Schweiz hat bei über 90 Prozent der Handlungsoptionen des Weltbiodiversitätsrates Handlungsbedarf
Die Schweiz hat bei über 90 Prozent der vom Weltbiodiversitätsrat vorgeschlagenen Handlungsoptionen Nachholbedarf, um diese wirksam umzusetzen. Welche Massnahmen in der Schweiz effektiv die Biodiversität schützen können, führt das Forum Biodiversität der Akademie der Naturwissenschaften Schweiz gemeinsam mit dem Büro «Interface Politikstudien» sowie weiteren Fachleuten in einem Bericht und einem Faktenblatt detailliert auf. Künftig soll die Messlatte für die Biodiversitätspolitik der Zustand der Biodiversität sein, schreiben die Autorinnen und Autoren. Sie sehen die Massnahmenpakete als Grundlage, um diese im Dialog mit den verschiedenen Akteursgruppen zu konkretisieren und umzusetzen.

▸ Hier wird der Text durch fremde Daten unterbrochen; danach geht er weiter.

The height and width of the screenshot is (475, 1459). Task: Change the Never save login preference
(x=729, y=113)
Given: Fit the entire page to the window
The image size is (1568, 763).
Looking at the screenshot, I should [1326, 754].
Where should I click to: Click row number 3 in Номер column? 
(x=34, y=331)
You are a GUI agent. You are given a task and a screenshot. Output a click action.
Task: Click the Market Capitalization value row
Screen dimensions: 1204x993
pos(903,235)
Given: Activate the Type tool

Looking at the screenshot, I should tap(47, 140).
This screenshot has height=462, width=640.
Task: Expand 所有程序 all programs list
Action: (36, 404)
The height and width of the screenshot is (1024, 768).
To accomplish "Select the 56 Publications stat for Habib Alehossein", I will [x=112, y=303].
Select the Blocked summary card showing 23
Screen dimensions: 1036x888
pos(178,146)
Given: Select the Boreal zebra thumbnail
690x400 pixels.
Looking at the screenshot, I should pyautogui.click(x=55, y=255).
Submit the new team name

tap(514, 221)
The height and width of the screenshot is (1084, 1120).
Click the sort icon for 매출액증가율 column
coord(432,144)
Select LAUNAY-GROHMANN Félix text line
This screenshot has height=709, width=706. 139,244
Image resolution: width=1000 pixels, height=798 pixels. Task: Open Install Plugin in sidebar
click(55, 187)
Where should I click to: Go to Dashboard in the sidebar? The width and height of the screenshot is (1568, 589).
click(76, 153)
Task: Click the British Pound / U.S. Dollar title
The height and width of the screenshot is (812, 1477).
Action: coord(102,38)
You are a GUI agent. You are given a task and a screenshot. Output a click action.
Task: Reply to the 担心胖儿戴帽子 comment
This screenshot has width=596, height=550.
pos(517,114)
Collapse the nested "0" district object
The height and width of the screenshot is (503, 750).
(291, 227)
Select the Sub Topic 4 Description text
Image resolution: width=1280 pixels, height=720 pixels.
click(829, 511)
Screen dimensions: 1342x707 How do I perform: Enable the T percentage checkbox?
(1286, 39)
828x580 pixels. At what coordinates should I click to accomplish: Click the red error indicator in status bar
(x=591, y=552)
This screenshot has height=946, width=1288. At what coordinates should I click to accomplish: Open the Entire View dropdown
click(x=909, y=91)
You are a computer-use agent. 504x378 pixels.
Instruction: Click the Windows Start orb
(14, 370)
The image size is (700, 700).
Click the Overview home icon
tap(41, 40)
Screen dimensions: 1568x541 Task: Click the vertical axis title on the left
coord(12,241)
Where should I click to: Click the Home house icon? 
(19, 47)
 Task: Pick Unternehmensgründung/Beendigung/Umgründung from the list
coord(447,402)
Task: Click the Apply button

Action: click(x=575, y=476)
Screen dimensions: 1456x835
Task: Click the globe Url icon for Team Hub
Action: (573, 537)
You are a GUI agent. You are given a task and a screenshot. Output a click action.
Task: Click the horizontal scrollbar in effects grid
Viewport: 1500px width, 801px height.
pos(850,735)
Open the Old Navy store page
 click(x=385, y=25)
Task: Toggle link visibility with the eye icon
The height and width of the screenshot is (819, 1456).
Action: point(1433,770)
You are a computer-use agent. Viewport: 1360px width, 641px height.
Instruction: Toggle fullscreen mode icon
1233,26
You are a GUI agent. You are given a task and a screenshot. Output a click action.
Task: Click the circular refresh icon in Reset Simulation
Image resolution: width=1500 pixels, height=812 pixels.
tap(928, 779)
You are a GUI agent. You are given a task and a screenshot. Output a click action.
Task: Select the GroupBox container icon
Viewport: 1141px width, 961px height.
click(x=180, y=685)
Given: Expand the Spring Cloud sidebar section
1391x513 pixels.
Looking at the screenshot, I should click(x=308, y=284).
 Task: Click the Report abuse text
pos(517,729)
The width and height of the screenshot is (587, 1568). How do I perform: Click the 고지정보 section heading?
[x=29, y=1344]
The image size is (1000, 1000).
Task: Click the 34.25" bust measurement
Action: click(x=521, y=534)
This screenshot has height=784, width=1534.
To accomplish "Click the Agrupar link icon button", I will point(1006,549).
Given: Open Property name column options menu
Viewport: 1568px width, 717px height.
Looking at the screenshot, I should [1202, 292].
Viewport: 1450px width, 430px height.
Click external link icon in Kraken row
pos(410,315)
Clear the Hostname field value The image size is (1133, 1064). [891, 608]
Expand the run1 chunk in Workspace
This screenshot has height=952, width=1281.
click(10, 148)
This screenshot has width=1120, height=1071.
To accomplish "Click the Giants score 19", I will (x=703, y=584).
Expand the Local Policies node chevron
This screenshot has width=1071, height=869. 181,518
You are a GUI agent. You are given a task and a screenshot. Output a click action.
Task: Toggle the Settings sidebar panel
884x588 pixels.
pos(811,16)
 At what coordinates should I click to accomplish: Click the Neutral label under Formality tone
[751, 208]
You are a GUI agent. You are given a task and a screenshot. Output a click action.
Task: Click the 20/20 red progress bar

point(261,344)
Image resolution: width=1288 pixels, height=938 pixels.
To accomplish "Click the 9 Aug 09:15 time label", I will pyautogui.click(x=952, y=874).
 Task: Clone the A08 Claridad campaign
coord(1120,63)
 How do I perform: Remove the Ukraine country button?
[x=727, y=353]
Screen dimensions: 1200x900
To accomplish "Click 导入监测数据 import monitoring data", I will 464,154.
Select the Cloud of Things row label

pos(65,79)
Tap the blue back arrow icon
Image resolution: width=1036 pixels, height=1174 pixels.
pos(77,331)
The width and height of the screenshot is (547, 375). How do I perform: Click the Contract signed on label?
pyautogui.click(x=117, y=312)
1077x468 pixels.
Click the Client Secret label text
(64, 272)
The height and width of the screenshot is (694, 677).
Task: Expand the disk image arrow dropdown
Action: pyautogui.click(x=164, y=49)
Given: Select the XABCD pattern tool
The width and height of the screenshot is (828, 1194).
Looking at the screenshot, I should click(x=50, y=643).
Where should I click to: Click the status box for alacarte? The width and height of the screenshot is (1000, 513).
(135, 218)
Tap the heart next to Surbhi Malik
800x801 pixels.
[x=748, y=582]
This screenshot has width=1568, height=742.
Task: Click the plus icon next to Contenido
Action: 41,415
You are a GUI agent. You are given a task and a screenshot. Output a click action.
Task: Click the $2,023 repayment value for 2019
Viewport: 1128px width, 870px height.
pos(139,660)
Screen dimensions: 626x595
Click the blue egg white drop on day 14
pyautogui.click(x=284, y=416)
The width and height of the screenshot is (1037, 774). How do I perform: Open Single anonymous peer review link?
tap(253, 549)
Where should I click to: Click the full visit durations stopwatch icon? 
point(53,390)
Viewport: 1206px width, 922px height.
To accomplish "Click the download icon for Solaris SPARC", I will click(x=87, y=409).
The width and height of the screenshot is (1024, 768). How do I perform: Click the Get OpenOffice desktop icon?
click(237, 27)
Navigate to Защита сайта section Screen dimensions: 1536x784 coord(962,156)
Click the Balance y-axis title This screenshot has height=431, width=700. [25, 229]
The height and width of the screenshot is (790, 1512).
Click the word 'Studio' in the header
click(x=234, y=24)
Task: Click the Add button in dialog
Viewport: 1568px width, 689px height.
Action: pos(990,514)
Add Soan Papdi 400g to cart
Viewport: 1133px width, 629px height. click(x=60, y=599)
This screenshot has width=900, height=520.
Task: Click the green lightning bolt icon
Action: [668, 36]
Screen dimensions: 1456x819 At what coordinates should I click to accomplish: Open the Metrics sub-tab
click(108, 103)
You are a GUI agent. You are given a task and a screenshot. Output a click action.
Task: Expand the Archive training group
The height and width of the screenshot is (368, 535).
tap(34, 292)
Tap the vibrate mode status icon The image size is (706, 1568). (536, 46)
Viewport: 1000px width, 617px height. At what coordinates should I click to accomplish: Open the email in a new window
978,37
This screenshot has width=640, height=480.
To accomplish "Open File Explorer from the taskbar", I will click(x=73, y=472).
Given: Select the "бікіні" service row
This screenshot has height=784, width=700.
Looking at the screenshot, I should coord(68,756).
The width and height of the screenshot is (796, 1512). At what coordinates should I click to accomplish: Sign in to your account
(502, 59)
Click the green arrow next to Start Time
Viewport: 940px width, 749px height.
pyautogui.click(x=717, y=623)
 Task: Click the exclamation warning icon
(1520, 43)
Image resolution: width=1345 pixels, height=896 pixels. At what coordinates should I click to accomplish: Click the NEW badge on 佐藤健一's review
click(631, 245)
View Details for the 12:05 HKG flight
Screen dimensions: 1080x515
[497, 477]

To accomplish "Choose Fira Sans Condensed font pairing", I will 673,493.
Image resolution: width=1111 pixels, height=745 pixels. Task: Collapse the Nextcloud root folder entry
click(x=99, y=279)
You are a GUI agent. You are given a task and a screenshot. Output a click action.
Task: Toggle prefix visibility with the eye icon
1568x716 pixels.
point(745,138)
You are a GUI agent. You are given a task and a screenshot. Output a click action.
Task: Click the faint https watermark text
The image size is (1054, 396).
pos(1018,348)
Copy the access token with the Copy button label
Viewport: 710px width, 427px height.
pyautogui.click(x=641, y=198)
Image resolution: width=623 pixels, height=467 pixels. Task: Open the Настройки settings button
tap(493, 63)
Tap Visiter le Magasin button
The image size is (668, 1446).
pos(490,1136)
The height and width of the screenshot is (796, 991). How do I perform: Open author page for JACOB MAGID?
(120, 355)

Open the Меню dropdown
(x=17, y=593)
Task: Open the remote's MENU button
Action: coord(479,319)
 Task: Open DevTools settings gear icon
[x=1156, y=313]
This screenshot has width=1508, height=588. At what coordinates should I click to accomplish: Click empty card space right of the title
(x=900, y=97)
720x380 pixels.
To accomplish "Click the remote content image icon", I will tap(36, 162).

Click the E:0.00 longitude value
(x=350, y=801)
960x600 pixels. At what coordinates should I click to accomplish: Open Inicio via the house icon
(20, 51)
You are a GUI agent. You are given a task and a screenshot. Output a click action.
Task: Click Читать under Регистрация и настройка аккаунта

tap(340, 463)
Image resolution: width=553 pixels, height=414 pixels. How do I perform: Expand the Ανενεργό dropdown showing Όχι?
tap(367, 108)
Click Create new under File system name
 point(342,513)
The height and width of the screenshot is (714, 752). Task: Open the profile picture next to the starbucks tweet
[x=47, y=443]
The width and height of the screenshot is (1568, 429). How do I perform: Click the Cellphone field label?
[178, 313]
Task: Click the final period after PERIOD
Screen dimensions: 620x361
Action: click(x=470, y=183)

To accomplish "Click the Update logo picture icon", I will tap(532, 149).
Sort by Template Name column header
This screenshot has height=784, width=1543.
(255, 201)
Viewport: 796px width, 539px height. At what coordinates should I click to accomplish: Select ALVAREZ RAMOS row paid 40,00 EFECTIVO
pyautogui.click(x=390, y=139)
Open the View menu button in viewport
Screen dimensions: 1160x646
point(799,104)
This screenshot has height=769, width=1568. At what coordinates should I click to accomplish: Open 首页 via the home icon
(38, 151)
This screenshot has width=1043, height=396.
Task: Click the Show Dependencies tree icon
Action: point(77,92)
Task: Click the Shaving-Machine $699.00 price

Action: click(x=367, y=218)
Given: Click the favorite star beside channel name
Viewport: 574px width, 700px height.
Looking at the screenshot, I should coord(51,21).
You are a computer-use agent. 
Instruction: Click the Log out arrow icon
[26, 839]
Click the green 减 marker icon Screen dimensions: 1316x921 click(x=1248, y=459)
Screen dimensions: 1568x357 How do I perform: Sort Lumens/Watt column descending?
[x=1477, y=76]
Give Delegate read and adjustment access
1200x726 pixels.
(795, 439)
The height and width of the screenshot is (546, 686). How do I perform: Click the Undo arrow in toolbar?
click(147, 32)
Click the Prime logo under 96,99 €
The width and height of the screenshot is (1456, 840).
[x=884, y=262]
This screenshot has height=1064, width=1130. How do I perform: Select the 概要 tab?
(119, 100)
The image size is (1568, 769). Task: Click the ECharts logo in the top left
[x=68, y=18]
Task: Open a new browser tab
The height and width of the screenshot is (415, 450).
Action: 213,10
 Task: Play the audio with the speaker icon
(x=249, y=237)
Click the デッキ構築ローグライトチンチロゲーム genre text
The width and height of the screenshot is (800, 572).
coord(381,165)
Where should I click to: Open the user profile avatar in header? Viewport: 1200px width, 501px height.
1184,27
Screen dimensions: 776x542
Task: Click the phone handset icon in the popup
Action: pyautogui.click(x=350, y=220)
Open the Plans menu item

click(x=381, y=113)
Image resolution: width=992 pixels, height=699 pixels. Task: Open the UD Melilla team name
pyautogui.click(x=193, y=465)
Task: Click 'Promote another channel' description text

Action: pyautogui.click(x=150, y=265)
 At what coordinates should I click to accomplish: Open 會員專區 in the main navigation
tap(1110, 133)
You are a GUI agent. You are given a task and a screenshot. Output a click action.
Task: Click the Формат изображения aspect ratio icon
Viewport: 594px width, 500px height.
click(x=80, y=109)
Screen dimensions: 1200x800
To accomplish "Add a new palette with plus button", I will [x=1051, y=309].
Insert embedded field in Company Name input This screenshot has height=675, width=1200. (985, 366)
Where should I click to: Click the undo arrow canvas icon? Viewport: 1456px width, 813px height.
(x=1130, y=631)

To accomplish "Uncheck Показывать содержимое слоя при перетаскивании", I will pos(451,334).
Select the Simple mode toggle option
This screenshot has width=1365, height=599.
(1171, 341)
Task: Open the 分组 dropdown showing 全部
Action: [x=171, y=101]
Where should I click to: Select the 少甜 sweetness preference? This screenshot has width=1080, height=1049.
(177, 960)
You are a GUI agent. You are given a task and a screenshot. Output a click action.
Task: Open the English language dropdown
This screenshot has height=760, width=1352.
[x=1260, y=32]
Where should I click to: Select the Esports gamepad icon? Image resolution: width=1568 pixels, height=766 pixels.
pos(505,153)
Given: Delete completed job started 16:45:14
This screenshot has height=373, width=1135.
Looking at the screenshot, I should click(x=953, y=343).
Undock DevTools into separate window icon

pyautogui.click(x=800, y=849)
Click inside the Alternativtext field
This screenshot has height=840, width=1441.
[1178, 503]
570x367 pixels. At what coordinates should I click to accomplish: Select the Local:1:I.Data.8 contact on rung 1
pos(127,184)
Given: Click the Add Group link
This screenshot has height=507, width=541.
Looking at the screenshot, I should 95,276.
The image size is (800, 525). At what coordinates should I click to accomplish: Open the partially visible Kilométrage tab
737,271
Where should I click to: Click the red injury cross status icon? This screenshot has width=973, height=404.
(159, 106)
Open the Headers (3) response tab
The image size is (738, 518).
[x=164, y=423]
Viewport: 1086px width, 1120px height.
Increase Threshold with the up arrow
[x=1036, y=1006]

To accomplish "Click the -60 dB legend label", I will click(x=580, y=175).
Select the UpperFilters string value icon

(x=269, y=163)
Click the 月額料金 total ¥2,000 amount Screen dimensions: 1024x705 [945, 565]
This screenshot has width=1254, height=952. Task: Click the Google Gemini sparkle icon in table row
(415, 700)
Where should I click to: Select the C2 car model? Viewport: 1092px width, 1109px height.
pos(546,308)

Der starke Rückgang der Biodiversität weltweit, gerade auch in der Schweiz, beeinträchtigt zunehmend die Lebensgrundlagen des Menschen. Der Weltbiodiversitätsrat IPBES zeigt in seinen Berichten vielfältige Möglichkeiten auf, wie dem Verlust entgegengewirkt und die Leistungen der Natur für die Menschen bewahrt werden können. Fachleute haben nun unter Federführung des Forums Biodiversität Schweiz und «Interface Politikstudien» die Relevanz dieser IPBES-Handlungsoptionen für die Schweiz beurteilt und in einem Bericht umfassende Empfehlungen für acht ausgewählte Sektoren und übergreifende Aspekte formuliert. Eine Synthese des Berichtes liegt als Faktenblatt mit dem Titel «Was die Schweiz für die Biodiversität tun kann» vor.
Im Finanzsektor sind nur wenige der Handlungsoptionen umgesetzt. Wirksam wäre die Weiterentwicklung einer Beurteilungsmethode für Biodiversitäts- und Umweltwirkungen auf alle Unternehmen und Finanzgeschäfte inklusive einer Offenlegungspflicht. Auch ein griffiges Label für nachhaltige Finanzprodukte kann die Biodiversität unterstützen und dem Schweizer Finanzplatz gleichzeitig einen Standortvorteil im wachsenden Geschäft mit nachhaltigen Finanzprodukten bieten.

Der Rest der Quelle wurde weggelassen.